MAY 11, 2016
Retina/Vitreous
Scientists have successfully used CRISPR gene editing technology to fix a genetic defect that causes retinitis pigmentosa.
Researchers from Columbia University Medical Center and University of Iowa took a skin sample from a patient with a single mutation in the RPGR gene, and used an established method to generate induced pluripotent stem cells (iPSCs) from the skin fibroblasts. Investigators then used new gene-editing technology – based on the bacterial system of clustered regularly interspersed short palindromic repeats (CRISPR)/Cas9 – to target, edit out and replace the mistake in RPGR.
The authors corrected the mutation with a 13% success rate, much higher than the 1% rate achieved with other platforms. These embryonic-like stem cells have the potential to differentiate into healthy retinal cells and can be transplanted back into the same patient without any need for immunosuppressive medication.
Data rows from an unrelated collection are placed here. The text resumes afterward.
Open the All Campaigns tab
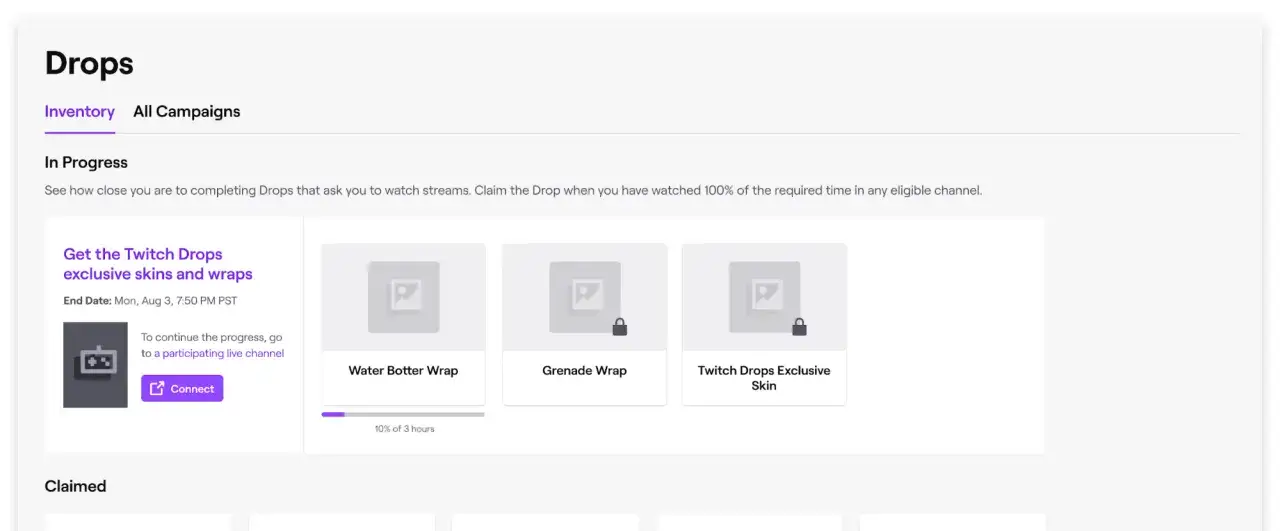Viewport: 1280px width, 531px height. point(186,112)
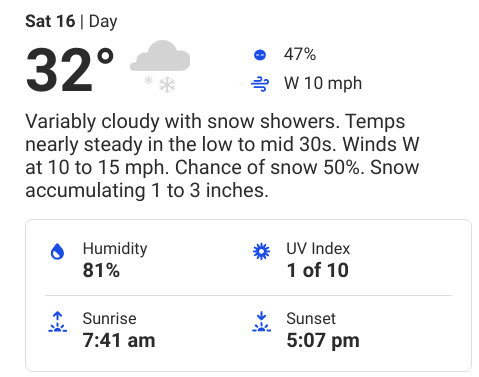Click the Day label in the heading
Viewport: 479px width, 377px height.
[x=103, y=22]
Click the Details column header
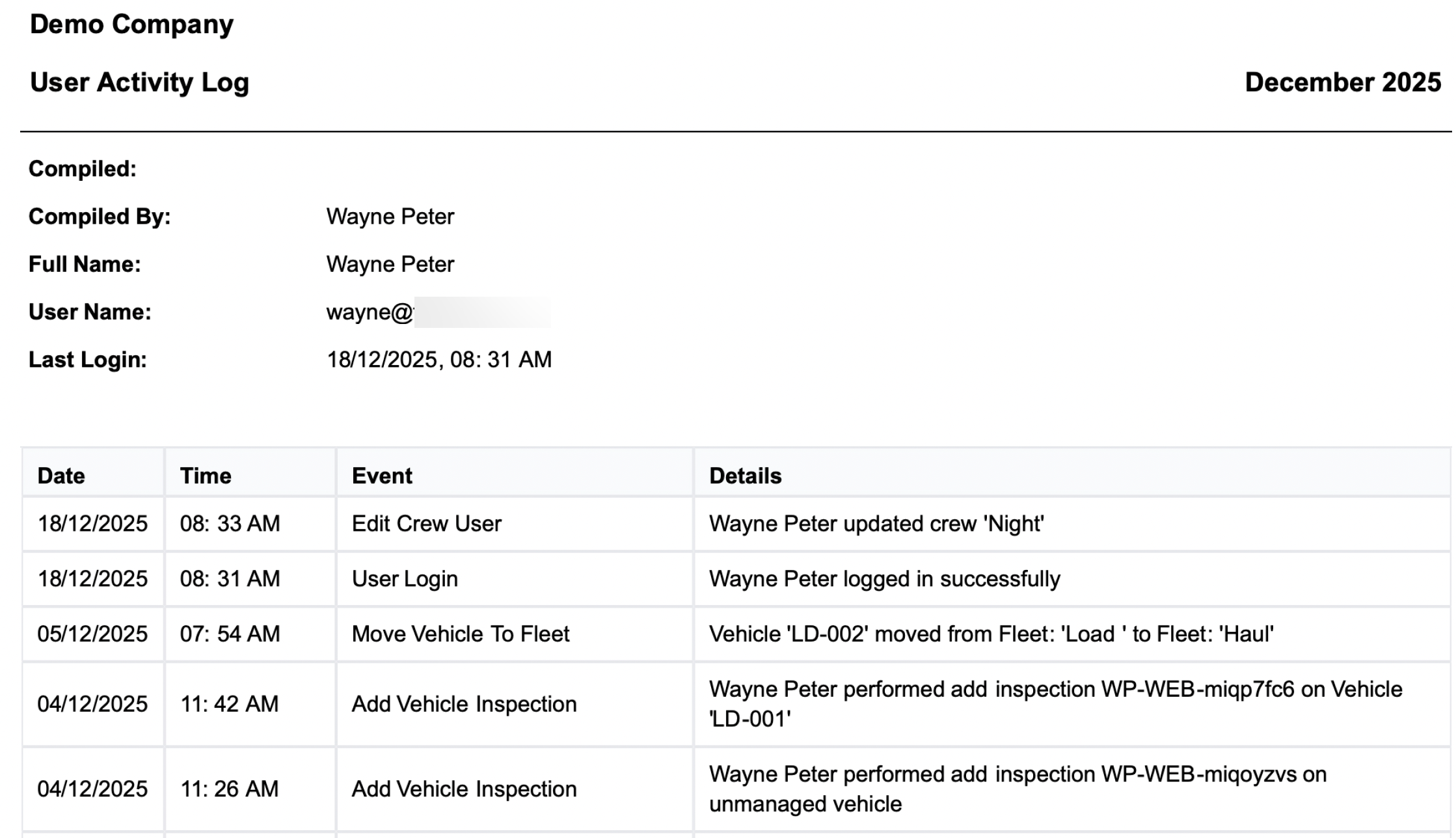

The specificity of CRISPR depends largely on a guide RNA that can be programmed to target different genomic loci, allowing for fast, accurate DNA editing. Other types of gene therapies for retinitis pigmentosa are currently undergoing clinical trials; however, these therapies are aimed at supplementing some of the activity of the defective gene rather than directly correcting the original mutation. Follow-up studies have shown that visual gains from these gene supplementation therapies wane over time.
While challenges remain, the authors conclude that CRISPR/Cas9 technology is moving toward potential clinical development to treat retinal disease.
The eye is an ideal place to begin clinical use of CRISPR, as it is easily accessible for surgery, readily accepts new tissue and can be noninvasively monitored. Scientists are evaluating its potential in a number of ophthalmic diseases, including corneal dystrophies, Leber hereditary optic neuropathy and MYOC-associated glaucoma.